== Records for the exercise ==

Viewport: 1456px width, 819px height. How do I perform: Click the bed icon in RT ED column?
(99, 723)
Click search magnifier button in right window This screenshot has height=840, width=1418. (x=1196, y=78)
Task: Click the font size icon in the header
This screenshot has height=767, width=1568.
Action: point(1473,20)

===
== Records for the exercise ==

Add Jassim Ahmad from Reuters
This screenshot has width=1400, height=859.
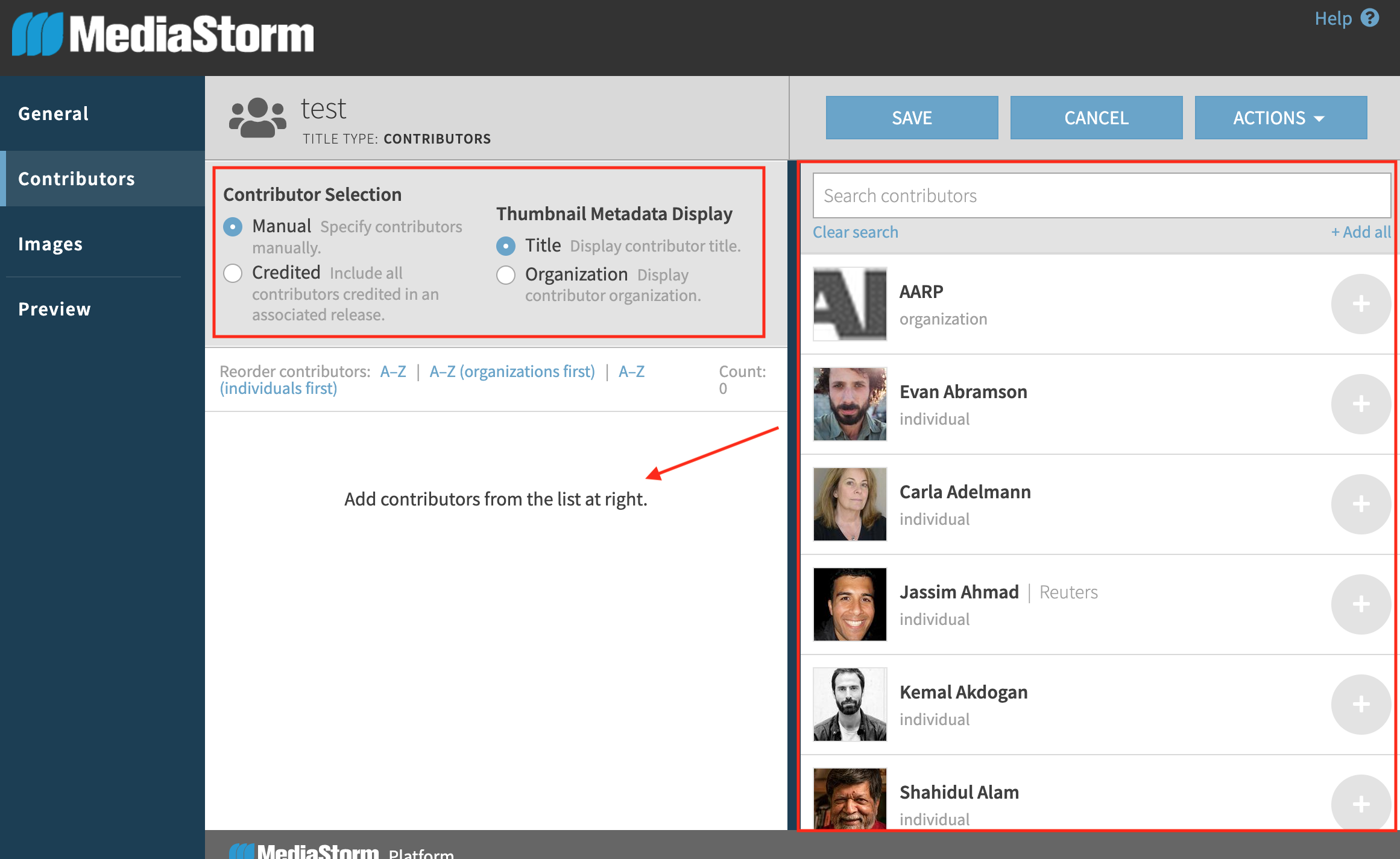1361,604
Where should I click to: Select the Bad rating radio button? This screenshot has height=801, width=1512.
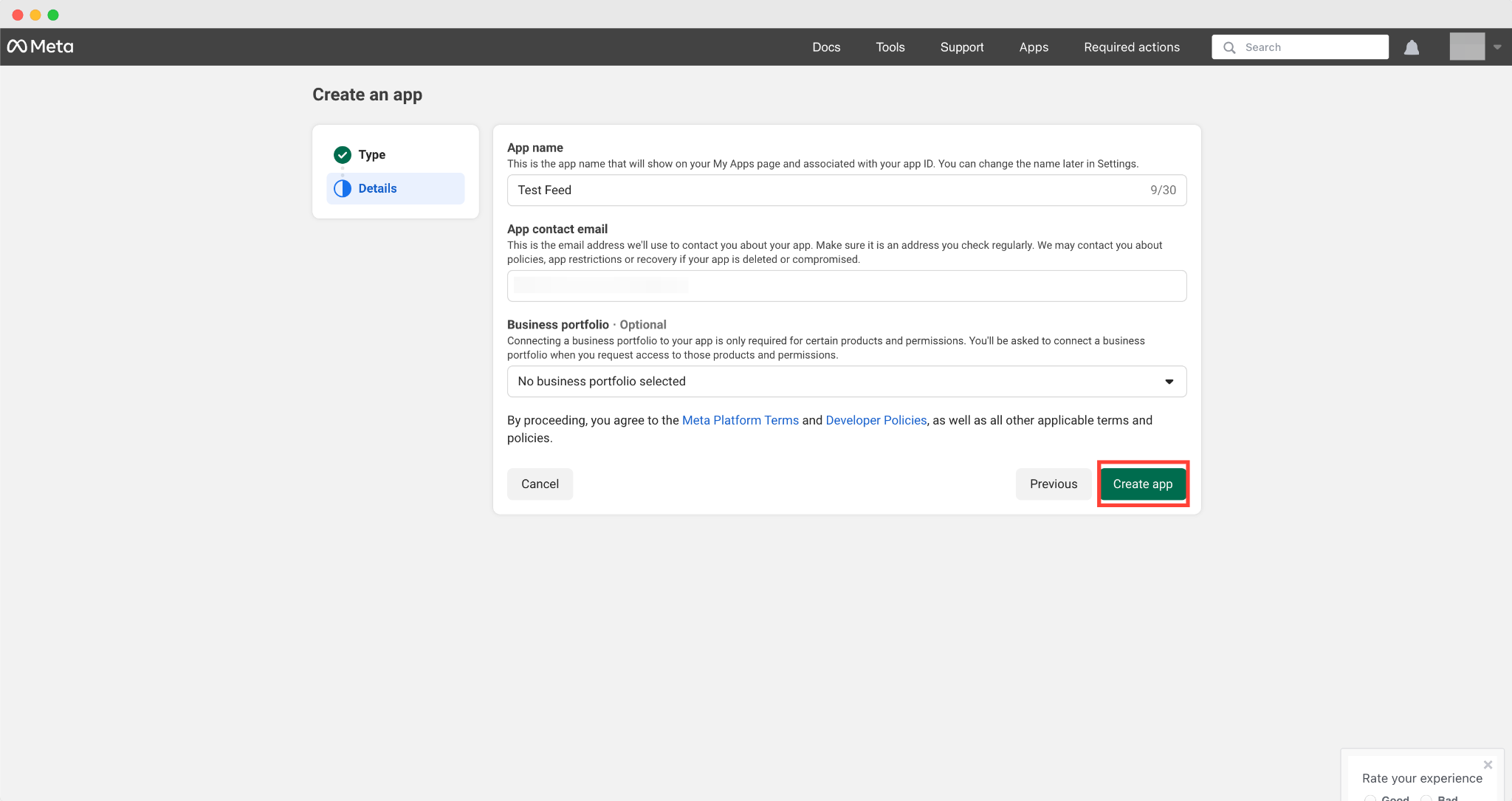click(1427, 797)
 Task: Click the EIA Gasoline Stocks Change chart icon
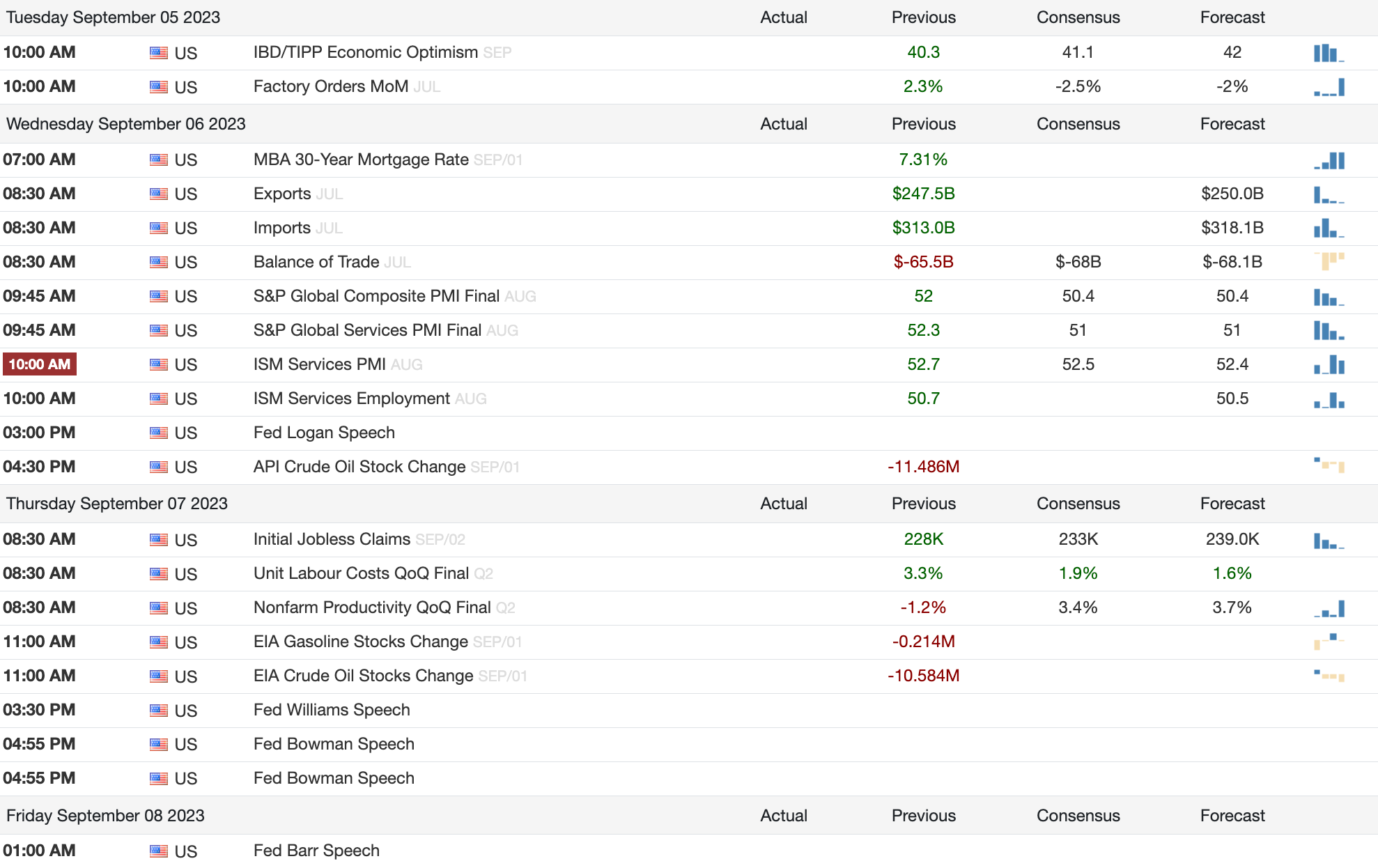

===

→ Exercise description
Check every line of the records above for the string "Task". Copy those that hold it.

→ Your solution
Task: Click the font size icon in the header
 Task: Click the EIA Gasoline Stocks Change chart icon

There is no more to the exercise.